For Immediate Release

March 28, 2007
Contact:
Adriene Davis, (317) 278-8972

WILBUR AND HILDA GLENN FAMILY FOUNDATION CREATES $1.5 MILLION ENDOWMENT FOR THE CENTER ON PHILANTHROPY AT INDIANA UNIVERSITY
Fund Will Spur Innovation in Philanthropy

INDIANAPOLIS—The Wilbur and Hilda Glenn Family Foundation will give the Center on Philanthropy at Indiana University a $1.5 million endowment to create the Glenn Family Innovation Fund, Gene Tempel, executive director of the Center on Philanthropy, announced today.

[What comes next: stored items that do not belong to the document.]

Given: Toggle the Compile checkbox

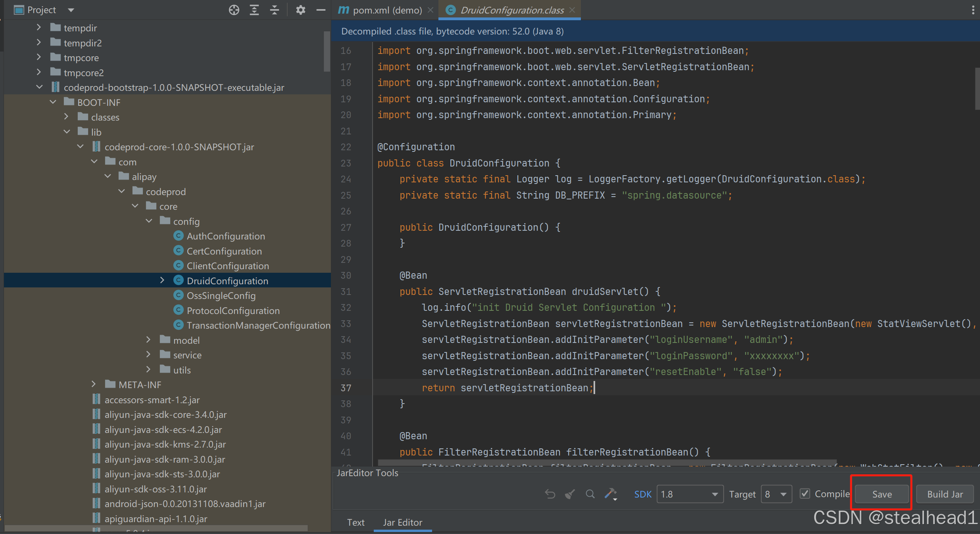Looking at the screenshot, I should [805, 494].
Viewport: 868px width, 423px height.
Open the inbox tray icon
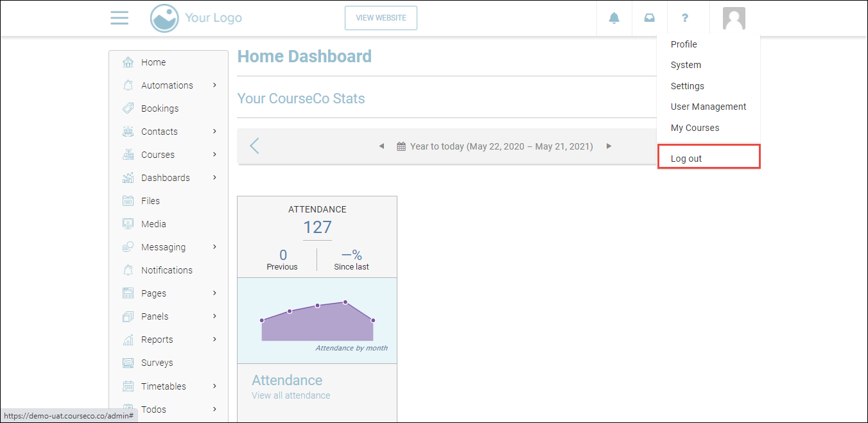(650, 18)
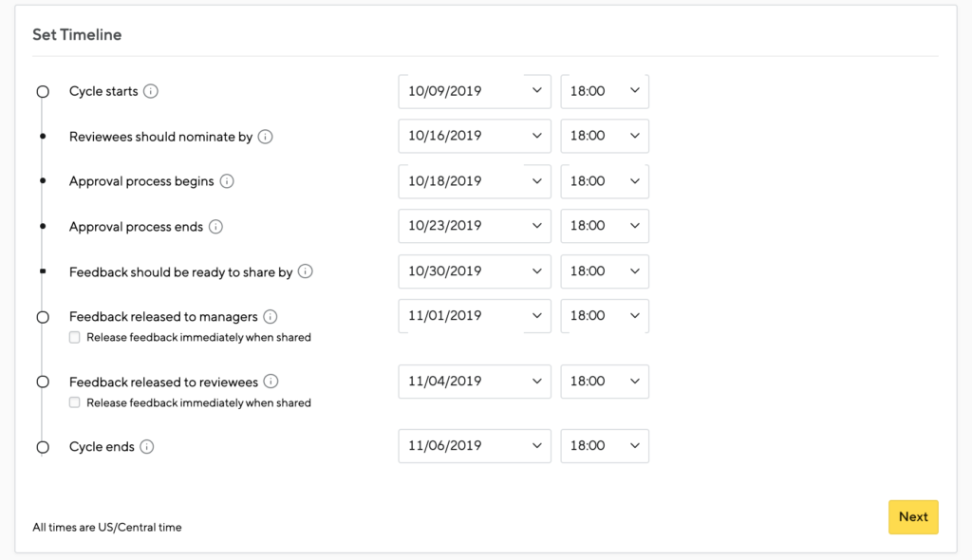Open the 10/30/2019 feedback ready date dropdown

[x=475, y=271]
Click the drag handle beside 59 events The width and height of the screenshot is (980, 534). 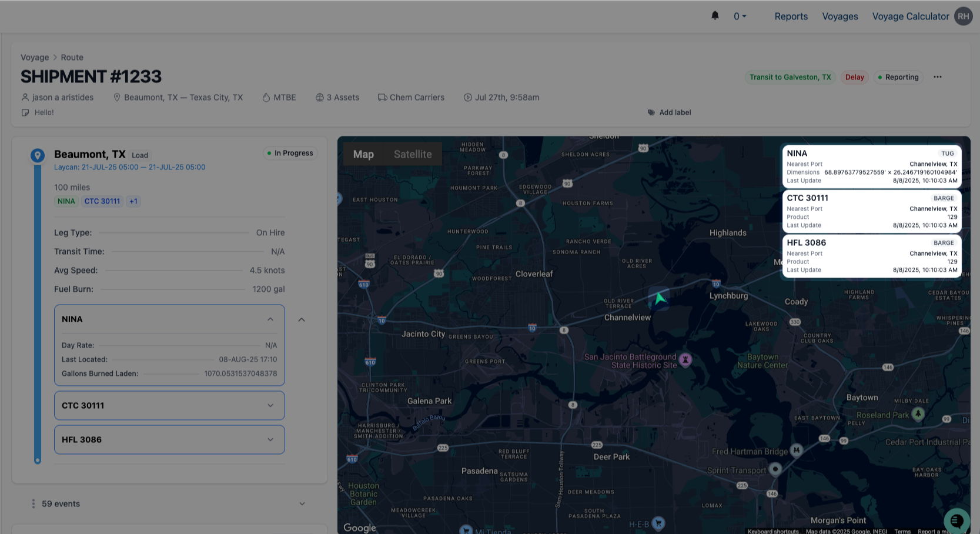[x=34, y=504]
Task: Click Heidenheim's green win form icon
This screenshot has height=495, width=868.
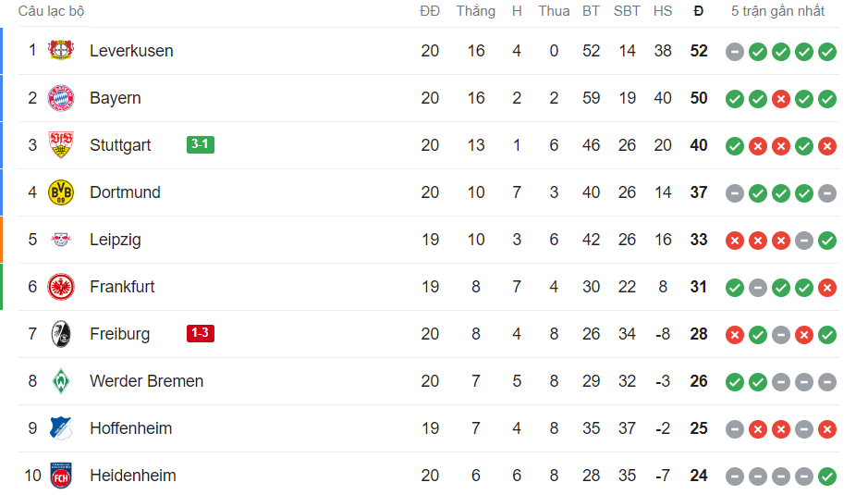Action: tap(827, 476)
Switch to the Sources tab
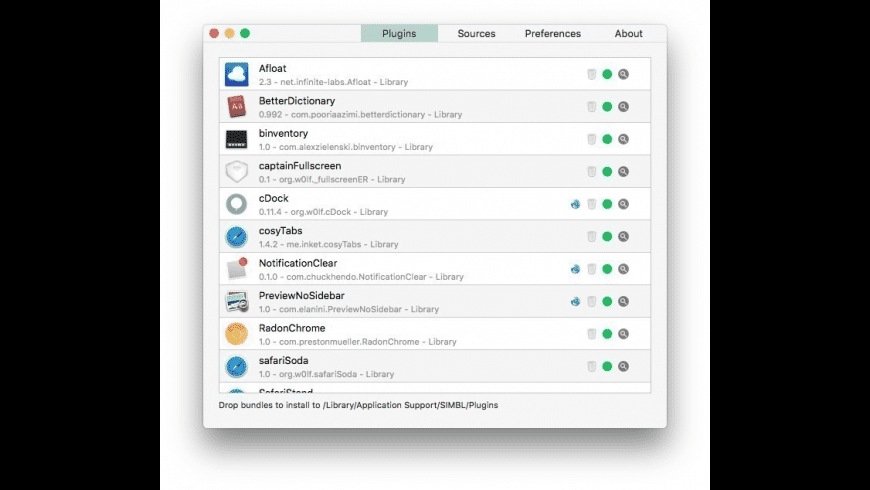870x490 pixels. (476, 34)
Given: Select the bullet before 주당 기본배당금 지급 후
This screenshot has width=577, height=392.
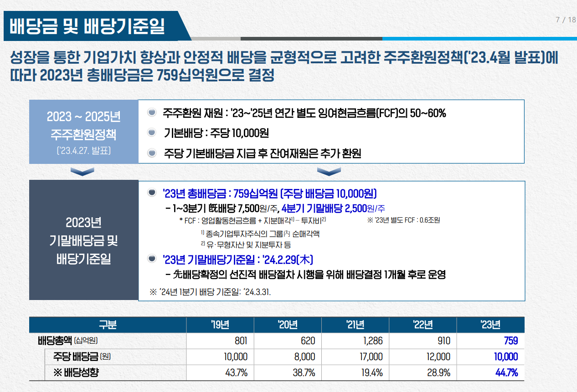Looking at the screenshot, I should (x=152, y=153).
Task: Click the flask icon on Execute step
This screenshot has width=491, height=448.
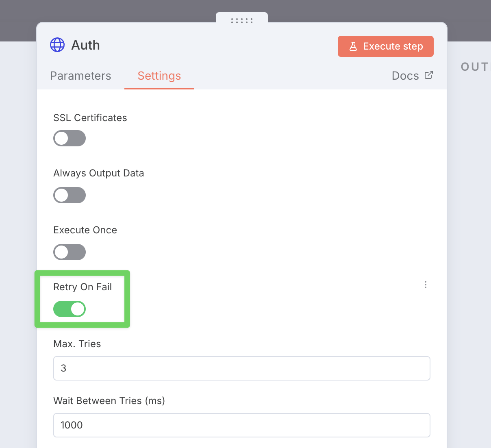Action: [353, 46]
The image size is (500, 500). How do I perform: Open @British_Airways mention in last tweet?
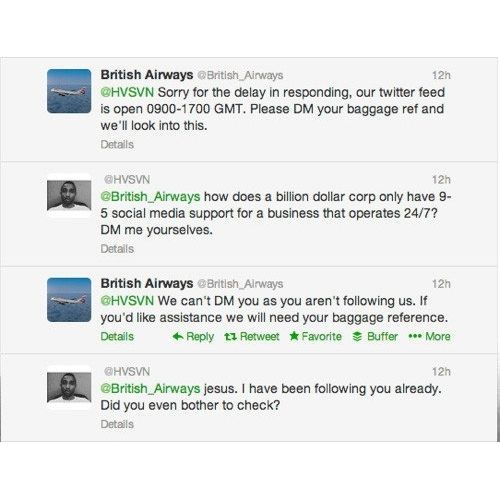150,389
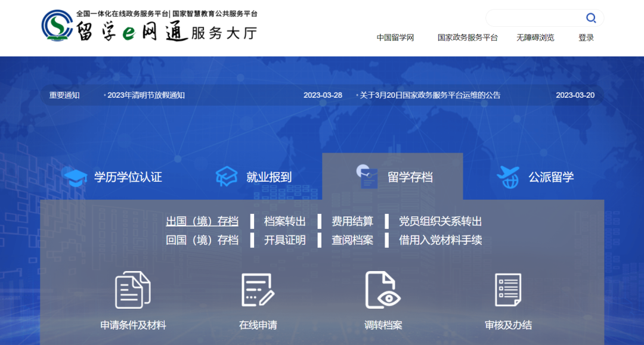Select the 审核及办结 checklist icon
The width and height of the screenshot is (644, 345).
508,290
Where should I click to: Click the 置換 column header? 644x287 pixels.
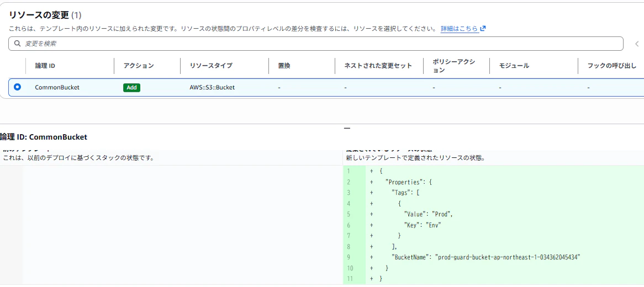284,66
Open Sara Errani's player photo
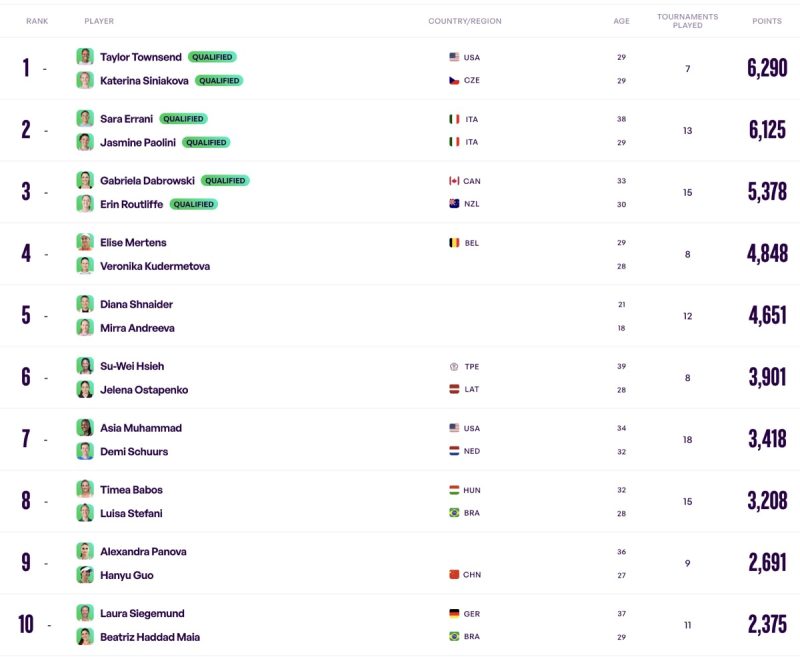 [x=85, y=119]
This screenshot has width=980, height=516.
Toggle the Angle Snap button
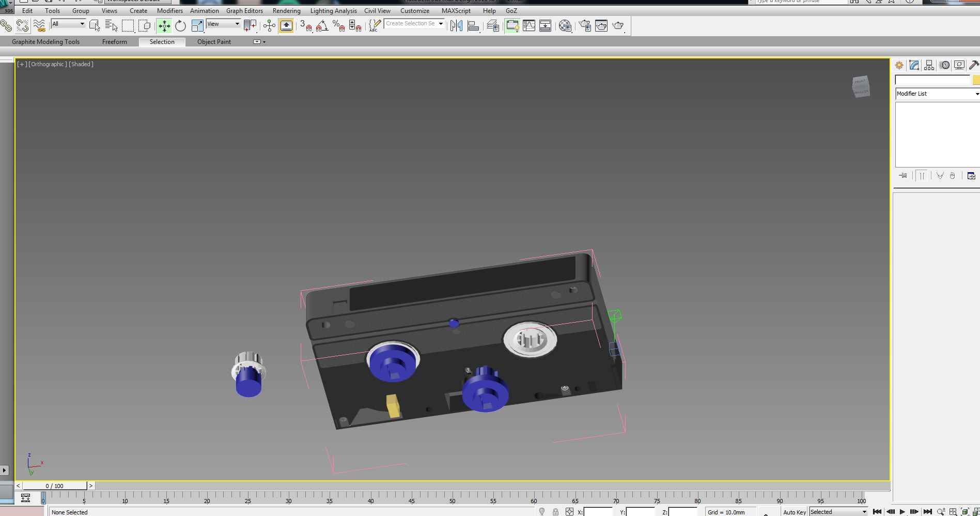click(x=322, y=25)
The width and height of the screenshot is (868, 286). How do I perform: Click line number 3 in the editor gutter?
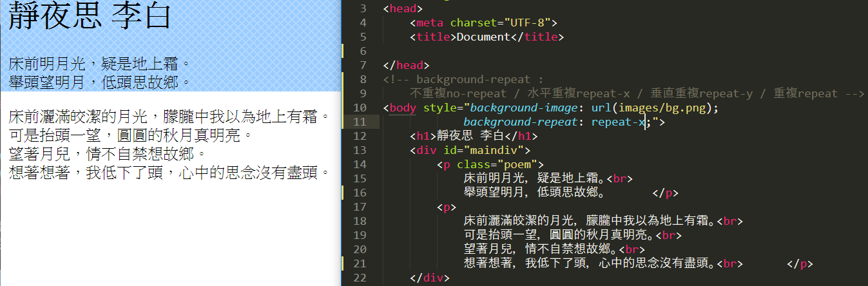tap(363, 8)
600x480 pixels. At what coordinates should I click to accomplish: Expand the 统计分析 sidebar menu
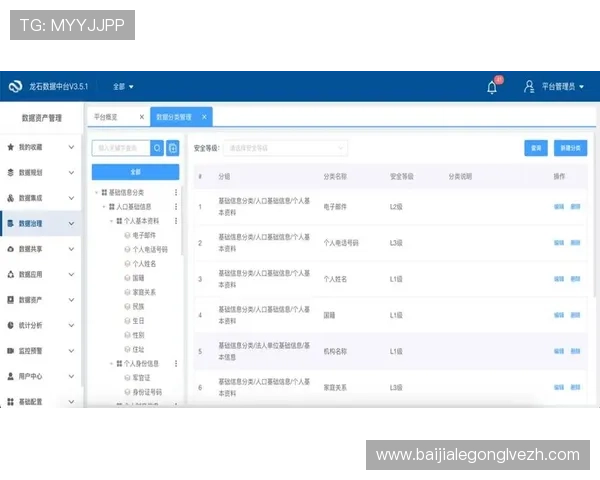[x=40, y=325]
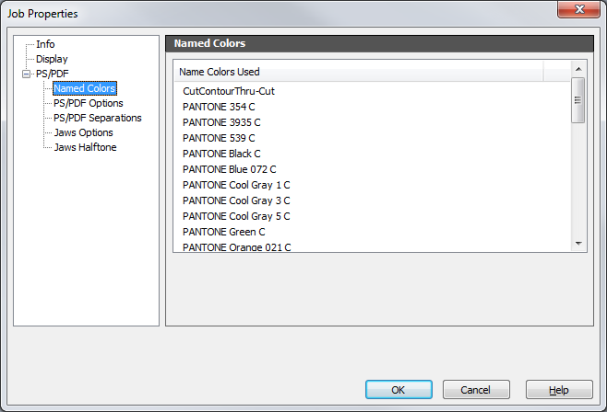607x412 pixels.
Task: Open the Display tree item
Action: [52, 59]
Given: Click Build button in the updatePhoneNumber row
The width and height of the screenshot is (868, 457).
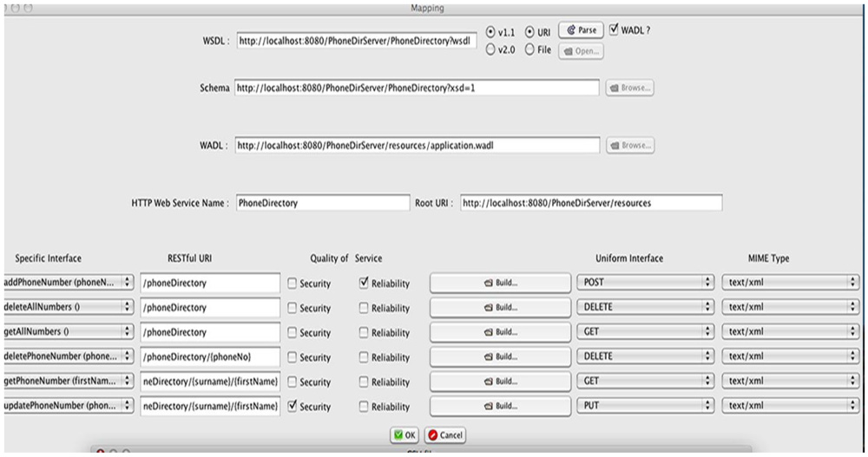Looking at the screenshot, I should (500, 406).
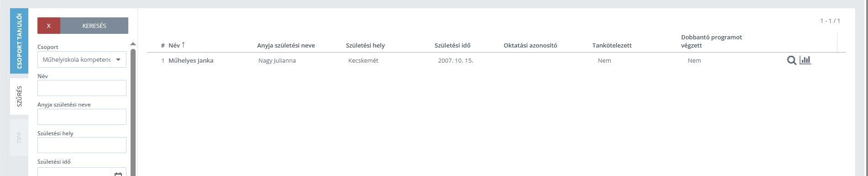Switch to the CSOPORT TANULÓI tab

(19, 41)
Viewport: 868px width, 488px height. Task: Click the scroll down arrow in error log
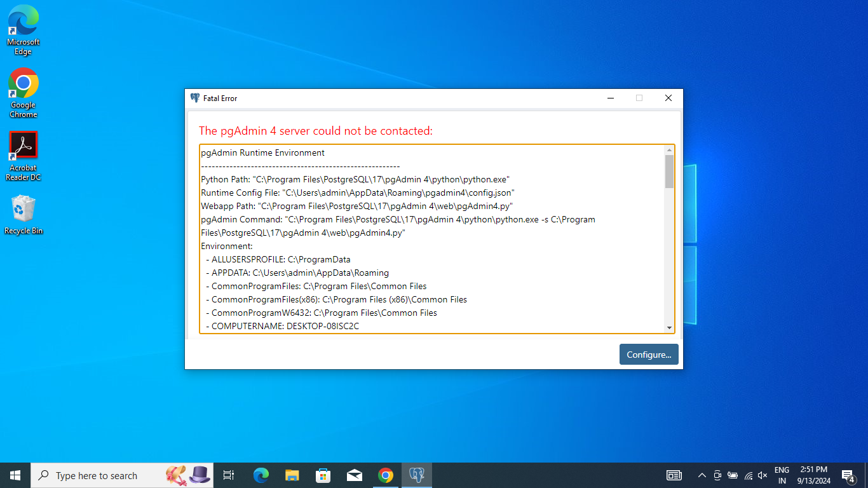(x=669, y=327)
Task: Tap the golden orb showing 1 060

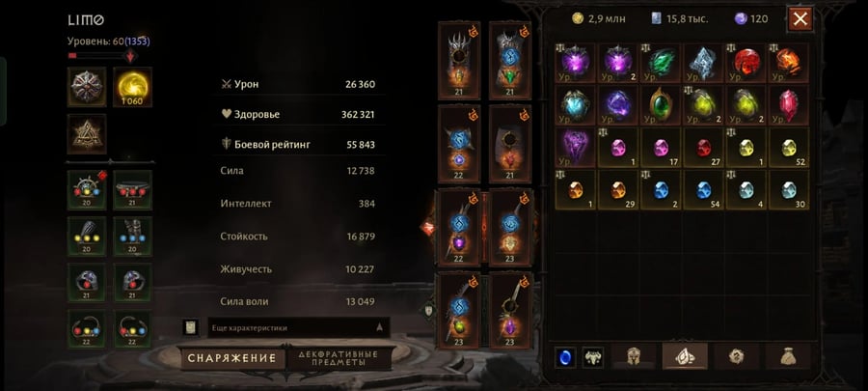Action: tap(132, 87)
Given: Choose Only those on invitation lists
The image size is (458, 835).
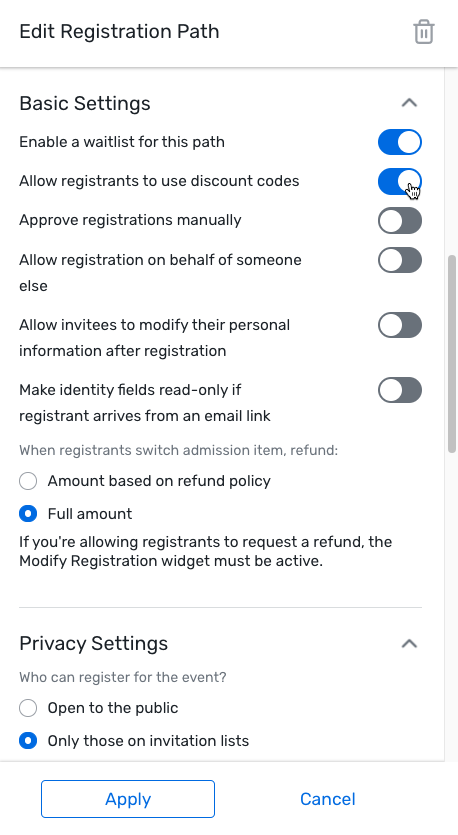Looking at the screenshot, I should click(x=28, y=741).
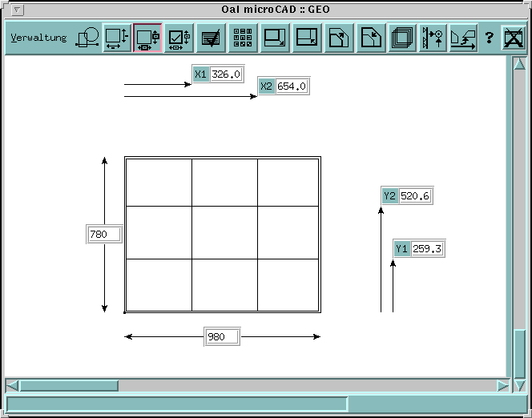This screenshot has height=418, width=532.
Task: Click the horizontal scrollbar thumb
Action: pos(68,385)
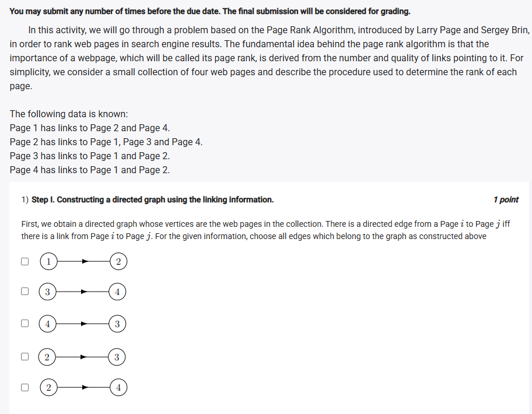Click target vertex 4 in edge 3 to 4
This screenshot has height=414, width=532.
coord(117,291)
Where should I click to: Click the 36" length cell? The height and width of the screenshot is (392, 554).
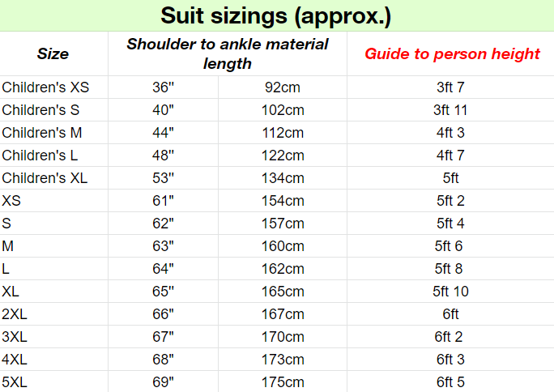[x=164, y=87]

“We are grateful to the foundation’s president, Thomas K. Glenn, II, and the Glenn family for their generosity and leadership,” Tempel said. “Through their foundation, by creating the Wilbur and Hilda Glenn Institute for Philanthropy and Service Learning at The Westminster Schools in Atlanta, Georgia, and in other endeavors, they have long demonstrated their commitment to personal philanthropy, to philanthropy education, and to ensuring that philanthropy is enriched, sustained and expanded.”

“Tom is a tremendous role model for teaching others to understand philanthropy and helping them to think about and implement philanthropic actions in their own lives,” Tempel added. “The Glenn Family Innovation Fund will allow the Center to further strengthen these traditions and practices in this country and internationally, pushing the boundaries of knowledge and practice of philanthropy.”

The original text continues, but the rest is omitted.